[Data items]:

—————

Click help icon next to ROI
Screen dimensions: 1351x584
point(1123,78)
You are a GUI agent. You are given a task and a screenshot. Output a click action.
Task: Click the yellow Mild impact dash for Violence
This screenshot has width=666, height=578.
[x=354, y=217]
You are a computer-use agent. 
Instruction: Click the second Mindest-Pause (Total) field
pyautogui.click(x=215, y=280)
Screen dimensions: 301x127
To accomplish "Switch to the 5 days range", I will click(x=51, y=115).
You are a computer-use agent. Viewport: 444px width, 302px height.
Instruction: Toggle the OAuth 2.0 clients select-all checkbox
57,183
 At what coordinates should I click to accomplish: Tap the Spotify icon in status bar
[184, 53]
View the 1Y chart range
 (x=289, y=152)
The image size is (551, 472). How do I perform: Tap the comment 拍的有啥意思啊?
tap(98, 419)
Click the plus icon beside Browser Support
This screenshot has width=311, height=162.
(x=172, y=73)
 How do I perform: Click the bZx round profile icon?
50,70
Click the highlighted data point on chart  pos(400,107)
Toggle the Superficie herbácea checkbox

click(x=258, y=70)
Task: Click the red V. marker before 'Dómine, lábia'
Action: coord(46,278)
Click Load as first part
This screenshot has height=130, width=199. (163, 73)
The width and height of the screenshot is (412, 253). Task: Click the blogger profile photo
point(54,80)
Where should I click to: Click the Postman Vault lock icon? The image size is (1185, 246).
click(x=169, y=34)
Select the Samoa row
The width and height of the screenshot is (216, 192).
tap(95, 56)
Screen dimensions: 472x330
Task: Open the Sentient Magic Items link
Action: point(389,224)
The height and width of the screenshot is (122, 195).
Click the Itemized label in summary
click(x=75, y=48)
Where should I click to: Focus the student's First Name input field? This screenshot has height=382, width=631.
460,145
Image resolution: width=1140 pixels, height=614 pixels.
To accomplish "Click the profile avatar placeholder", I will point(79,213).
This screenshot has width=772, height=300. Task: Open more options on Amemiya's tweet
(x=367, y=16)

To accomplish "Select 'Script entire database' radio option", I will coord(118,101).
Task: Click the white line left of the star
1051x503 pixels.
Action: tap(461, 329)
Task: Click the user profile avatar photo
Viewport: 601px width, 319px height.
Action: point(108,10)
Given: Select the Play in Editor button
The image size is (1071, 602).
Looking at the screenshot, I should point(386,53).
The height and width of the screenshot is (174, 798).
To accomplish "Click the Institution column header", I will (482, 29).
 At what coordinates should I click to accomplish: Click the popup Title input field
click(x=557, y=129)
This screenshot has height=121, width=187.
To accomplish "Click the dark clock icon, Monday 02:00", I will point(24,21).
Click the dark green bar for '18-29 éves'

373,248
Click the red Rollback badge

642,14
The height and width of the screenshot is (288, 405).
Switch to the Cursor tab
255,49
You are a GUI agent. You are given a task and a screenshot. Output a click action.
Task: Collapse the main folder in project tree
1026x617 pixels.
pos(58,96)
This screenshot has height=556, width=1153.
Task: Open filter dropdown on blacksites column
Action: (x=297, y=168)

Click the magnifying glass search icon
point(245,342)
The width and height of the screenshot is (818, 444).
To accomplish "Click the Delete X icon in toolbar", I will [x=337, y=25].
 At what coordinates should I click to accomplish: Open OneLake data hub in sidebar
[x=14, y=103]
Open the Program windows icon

—————

[Task]: Transcribe only the trailing portion of the entries above: the line that contains "At what coordinates should I click to accomplish: Open" and each line after it.

[Solution]:
 At what coordinates should I click to accomplish: Open OneLake data hub in sidebar
[x=14, y=103]
Open the Program windows icon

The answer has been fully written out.